Helix angle (HA) in LV: Reproducibility and comparison of MBH versus NAV. a: Plot of the HA values for every volunteer and for MBH and NAV, initial (day 1) and repeat (day 2) studies. No statistically significant differences were found between the HA values in initial and repeat studies for either technique (MBH: P = 0.25, NAV: P = 0.28). b: Diagrams of the mean ± SD of the HA values over all volunteers. The diagrams depict the anterior, lateral, inferior, and septal regions further subdivided in the endocardial, midendocardial, midepicardial, and epicardial layers, as defined in the segmentation scheme in Figure 3. From this, it can be observed that the endocar-dial layer HA values are lower for NAV compared with MBH. [Color figure can be viewed in the online issue, which is available at wileyonlinelibrary.com.]

FIG. 7

Three-dimensional visualization of tensor fields using superquadric glyphs (22) and 3D tractograms resulting from MBH and NAV acquisition techniques. a and b: Superquadric glyph fields within ROIs (red) located in the lateral wall of three contiguous short axis slices using MBH and NAV, respectively.

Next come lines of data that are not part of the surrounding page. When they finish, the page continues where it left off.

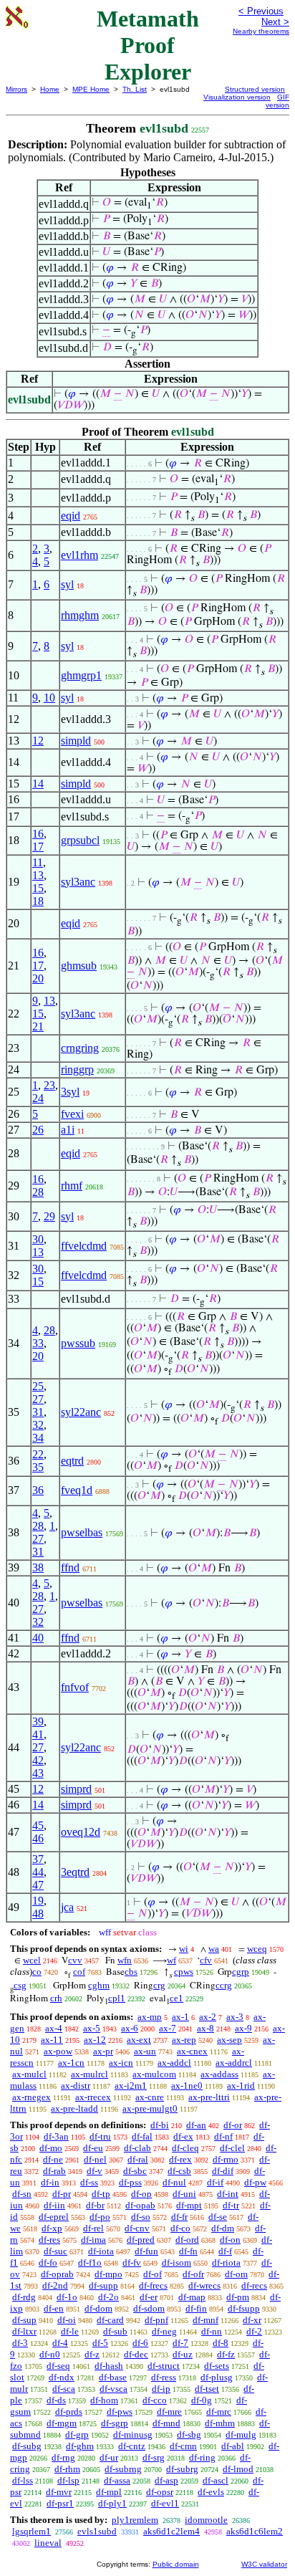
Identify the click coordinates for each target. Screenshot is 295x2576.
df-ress (163, 2377)
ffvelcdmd (84, 1246)
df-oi (66, 2319)
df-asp (166, 2480)
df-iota (101, 2251)
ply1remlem (135, 2519)
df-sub (115, 2331)
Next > (275, 21)
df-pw (255, 2182)
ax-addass (219, 2074)
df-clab (137, 2147)
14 (38, 783)
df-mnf (205, 2319)
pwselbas (81, 1532)
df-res (49, 2239)
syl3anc (78, 882)
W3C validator (264, 2564)
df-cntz (131, 2446)
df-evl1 (165, 2503)
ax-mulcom (154, 2074)
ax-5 (91, 2028)
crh (56, 1998)
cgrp (240, 1971)
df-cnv (137, 2228)
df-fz (226, 2354)
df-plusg (216, 2377)
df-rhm (67, 2469)
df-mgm (62, 2423)
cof (79, 1971)
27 (38, 1399)
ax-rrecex (93, 2097)
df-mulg (241, 2434)
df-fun (146, 2251)
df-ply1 (112, 2503)
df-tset (207, 2388)
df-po (100, 2216)
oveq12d (80, 1832)
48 (38, 1913)
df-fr (179, 2216)
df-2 (254, 2331)
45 (38, 1825)
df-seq (58, 2365)
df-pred (141, 2239)
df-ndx (61, 2377)
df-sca (63, 2388)
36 (38, 1490)
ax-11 (52, 2039)
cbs (131, 1971)
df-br (95, 2205)
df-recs (254, 2285)
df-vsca (113, 2388)
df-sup (24, 2319)
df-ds (56, 2400)
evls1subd (97, 2531)
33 (38, 1343)
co (37, 1971)
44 (38, 1872)
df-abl (232, 2446)
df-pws (119, 2411)
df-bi (159, 2125)
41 (38, 1734)
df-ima (93, 2239)
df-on (230, 2239)
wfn (124, 1960)
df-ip (161, 2388)
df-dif (222, 2170)
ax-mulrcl (89, 2074)
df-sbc (135, 2170)
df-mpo (108, 2274)
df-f (225, 2251)
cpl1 (116, 1998)
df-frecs (153, 2285)
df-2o (108, 2297)
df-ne (53, 2159)
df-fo (48, 2262)
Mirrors (16, 89)
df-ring (202, 2457)
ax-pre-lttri (209, 2097)
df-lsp (68, 2480)
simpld (76, 740)
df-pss (130, 2182)
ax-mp (149, 2016)
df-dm (222, 2228)
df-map (191, 2297)
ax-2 (207, 2016)
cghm (99, 1985)
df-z (92, 2354)
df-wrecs (204, 2285)
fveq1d (76, 1490)
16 (38, 834)
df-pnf (156, 2319)
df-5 (100, 2342)
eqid (70, 515)
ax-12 (95, 2039)
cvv (75, 1960)
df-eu (93, 2147)
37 (38, 1859)
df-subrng (123, 2469)
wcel (32, 1960)
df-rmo (225, 2159)
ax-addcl (174, 2062)
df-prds (68, 2411)
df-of (152, 2274)
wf (171, 1960)
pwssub (78, 1343)
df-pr (61, 2193)
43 (38, 1773)
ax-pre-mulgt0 (150, 2108)
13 (38, 875)
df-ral (137, 2159)
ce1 (176, 1998)
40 (38, 1638)
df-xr (252, 2319)
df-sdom (149, 2308)
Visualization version (237, 97)
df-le (70, 2331)
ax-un (145, 2051)
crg (159, 1985)
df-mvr (59, 2491)
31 (38, 1412)
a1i (67, 1130)
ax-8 (205, 2028)
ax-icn (121, 2062)
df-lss (22, 2480)
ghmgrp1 (81, 675)
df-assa (117, 2480)
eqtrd (72, 1461)
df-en (54, 2308)
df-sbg (189, 2434)
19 (38, 1901)
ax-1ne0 (187, 2085)
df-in (50, 2182)
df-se (217, 2216)
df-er (149, 2297)
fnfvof (75, 1687)
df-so (140, 2216)
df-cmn (183, 2446)
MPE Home (91, 89)
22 (38, 1454)
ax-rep (184, 2039)
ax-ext (139, 2039)
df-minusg (133, 2434)
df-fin (196, 2308)
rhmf (71, 1185)
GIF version (277, 101)
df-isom (176, 2262)
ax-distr (75, 2085)
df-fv (131, 2262)
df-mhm (220, 2423)
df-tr (231, 2205)
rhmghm (80, 615)
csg (20, 1985)
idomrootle (206, 2519)
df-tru (100, 2136)
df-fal (142, 2136)
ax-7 (167, 2028)
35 (38, 1467)
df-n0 (49, 2354)
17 (38, 847)
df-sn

The helical myofiber pattern is clearly depicted by the principal orientation of the superquadric glyphs. Variations in the glyph sizes and roundness (e.g., subendocar-dium) indicate that MBH and NAV are subject to different noise sensitivities. c and d: Overall perspective of 3D fiber tractograms using MBH and NAV, respectively. Both the MBH and NAV acquisitions depicted accurate transmural helical angles, which demonstrates the reproducibility of the NAV technique despite a relative higher noise level (as shown by the stretched fibers in the subepicardial layer).